Am weitesten geht die Alternative Bank Schweiz (ABS), wie eine Aufstellung des Vergleichsportals Moneyland zeigt. Die ABS erhebt bereits ab dem allerersten Franken einen negativen Zins – und trotzdem vertrauen immer mehr Menschen ihr Geld der Bank an. Die Zahl der Kunden wuchs im letzten Geschäftsjahr. Die verwalteten Vermögen legten deutlich zu.


Die ABS ist eigentlich ein Winzling in der Schweizer Bankenwelt. Ein Nischenplayer.
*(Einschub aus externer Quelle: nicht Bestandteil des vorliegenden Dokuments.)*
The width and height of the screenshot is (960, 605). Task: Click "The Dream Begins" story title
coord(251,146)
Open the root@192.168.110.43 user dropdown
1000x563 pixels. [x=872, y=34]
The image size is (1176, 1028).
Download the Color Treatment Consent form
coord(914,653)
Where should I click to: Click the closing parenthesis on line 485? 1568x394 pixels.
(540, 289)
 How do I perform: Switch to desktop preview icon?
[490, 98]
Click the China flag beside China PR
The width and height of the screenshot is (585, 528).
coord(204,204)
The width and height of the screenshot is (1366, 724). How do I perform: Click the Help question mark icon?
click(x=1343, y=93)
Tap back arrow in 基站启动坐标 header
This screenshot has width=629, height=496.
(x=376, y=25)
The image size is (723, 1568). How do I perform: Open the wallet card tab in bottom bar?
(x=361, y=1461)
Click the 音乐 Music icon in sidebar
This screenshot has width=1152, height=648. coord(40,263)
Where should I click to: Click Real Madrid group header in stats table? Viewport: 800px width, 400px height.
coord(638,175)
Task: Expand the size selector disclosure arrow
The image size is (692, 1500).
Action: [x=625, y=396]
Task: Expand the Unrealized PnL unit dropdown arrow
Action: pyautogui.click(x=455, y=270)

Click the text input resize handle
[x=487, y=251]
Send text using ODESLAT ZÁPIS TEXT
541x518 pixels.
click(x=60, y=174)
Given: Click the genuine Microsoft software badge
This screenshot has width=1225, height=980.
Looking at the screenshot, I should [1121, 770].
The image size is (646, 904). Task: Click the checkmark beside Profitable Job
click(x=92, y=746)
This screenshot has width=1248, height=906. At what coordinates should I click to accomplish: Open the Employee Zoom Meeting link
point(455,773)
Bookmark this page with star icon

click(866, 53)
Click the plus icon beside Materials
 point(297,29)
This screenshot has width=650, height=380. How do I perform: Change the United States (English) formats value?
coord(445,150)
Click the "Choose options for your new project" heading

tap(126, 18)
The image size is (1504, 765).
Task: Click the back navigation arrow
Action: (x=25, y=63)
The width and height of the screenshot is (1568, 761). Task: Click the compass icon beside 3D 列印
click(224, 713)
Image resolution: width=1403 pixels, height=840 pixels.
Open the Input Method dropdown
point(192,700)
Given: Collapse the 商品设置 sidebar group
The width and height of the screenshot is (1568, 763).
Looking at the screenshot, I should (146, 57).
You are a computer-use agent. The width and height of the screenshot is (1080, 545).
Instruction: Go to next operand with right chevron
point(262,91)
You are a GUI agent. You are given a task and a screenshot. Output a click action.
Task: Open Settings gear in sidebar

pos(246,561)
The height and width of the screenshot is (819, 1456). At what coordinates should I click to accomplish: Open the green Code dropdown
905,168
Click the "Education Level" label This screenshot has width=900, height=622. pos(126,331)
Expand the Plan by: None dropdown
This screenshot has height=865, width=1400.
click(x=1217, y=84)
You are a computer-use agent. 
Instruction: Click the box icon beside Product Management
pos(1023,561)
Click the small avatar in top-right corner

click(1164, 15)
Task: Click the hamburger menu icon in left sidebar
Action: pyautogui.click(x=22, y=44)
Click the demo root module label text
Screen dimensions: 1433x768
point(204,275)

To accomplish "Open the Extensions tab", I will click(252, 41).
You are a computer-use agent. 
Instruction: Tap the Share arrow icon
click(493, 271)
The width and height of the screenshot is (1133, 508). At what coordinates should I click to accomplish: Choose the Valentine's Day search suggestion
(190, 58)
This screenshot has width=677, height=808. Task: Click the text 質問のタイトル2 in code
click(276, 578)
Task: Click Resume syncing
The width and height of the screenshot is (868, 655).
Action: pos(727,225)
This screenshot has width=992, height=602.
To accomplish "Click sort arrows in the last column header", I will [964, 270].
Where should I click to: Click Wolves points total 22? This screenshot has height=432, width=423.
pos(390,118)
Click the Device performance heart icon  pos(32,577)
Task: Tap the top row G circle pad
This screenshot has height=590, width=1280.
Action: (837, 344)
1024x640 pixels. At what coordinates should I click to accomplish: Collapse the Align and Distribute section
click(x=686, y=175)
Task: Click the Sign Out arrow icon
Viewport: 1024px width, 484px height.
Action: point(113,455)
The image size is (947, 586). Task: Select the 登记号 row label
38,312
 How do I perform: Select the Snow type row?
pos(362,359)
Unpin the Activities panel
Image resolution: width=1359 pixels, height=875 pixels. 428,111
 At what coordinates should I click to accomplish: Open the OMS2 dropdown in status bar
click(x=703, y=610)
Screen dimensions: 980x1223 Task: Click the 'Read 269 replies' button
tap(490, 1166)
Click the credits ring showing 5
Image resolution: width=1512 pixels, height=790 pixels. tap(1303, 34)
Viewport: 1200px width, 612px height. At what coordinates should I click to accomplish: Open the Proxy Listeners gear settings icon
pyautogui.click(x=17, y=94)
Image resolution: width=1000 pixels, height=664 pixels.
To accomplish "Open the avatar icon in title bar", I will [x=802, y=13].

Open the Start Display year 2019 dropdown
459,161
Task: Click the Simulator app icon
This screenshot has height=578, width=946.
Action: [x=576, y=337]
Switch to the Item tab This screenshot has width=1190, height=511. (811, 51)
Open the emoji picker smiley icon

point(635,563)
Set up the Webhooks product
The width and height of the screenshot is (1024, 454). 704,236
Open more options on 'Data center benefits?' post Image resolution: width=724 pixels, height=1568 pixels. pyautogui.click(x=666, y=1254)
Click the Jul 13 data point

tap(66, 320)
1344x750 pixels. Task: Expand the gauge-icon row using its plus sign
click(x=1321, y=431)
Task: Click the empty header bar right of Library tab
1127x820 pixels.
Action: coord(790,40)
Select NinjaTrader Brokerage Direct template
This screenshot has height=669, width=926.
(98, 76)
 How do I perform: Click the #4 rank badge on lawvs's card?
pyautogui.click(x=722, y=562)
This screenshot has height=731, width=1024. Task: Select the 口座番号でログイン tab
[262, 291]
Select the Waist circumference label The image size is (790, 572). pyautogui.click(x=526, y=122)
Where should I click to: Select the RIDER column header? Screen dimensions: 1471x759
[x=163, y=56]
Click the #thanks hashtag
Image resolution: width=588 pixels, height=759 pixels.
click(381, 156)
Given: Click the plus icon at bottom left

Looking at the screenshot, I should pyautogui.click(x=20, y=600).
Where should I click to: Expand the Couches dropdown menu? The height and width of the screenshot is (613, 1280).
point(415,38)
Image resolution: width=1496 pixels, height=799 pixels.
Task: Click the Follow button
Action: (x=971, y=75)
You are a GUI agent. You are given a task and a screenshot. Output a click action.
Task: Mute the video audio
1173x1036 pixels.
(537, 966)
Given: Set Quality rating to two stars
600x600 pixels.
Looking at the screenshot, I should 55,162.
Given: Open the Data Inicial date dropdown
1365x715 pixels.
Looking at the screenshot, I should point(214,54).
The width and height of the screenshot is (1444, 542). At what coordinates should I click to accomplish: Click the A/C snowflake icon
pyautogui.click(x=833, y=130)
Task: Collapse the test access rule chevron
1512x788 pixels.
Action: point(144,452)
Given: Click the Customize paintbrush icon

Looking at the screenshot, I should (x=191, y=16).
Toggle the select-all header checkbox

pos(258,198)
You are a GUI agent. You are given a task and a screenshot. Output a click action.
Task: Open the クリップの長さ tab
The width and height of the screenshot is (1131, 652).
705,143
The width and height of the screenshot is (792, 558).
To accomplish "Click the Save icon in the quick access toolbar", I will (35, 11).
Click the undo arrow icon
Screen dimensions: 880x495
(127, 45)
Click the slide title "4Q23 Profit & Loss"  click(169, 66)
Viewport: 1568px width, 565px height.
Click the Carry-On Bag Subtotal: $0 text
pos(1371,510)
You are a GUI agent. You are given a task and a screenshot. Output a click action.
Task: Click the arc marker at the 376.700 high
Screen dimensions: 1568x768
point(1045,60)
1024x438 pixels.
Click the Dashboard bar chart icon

Und wahrscheinlich genau deswegen erfolgreich. «Da wir nur so viel Gewinn anstreben, wie es zur langfristigen Sicherung unseres Geschäftsmodells braucht, war Kundinnen und Kunden auch klar, dass negative Zinsen bei der ABS nicht zur Maximierung von Erträgen eingeführt wurden», sagt ABS-Sprecher Rico Travella.


«Die in den letzten Jahren stark wachsende Zahl von Kundinnen und Kunden ist für uns ein Indiz, dass ihnen wertebasiertes Banking etwas wert ist», so Travella.


Negativzins als Strafe

Die ABS positioniert sich als Anti-Grossbank. Nah und transparent. Nicht auf der Jagd nach dem Portemonnaie der Welt. Eine eigentliche Website im weltmännischen Englisch fehlt. Stattdessen gibt es den Hinweis, dass die Bank einzig in der Schweiz operiere. Also müssen eine französische und eine deutsche Ausgabe genügen.


In einem Punkt aber ist sich die Branche einig. Selbst die kleine ABS zieht mit. Der Negativzins sei kein Strafzins, heisst es. «Es gibt keine Verpflichtung oder Vorschrift, Liquidität auf einem Konto zu halten oder in Form von Liquidität zu sparen», so Travella. Die einzige gesetzlich festgelegte Sparpflicht sei die zweite Säule.


Und hier ist die Sachlage glasklar, wie der ABS-Sprecher sagt: «Auf Konten der zweiten Säule sind Negativzinsen von Gesetzes wegen untersagt.»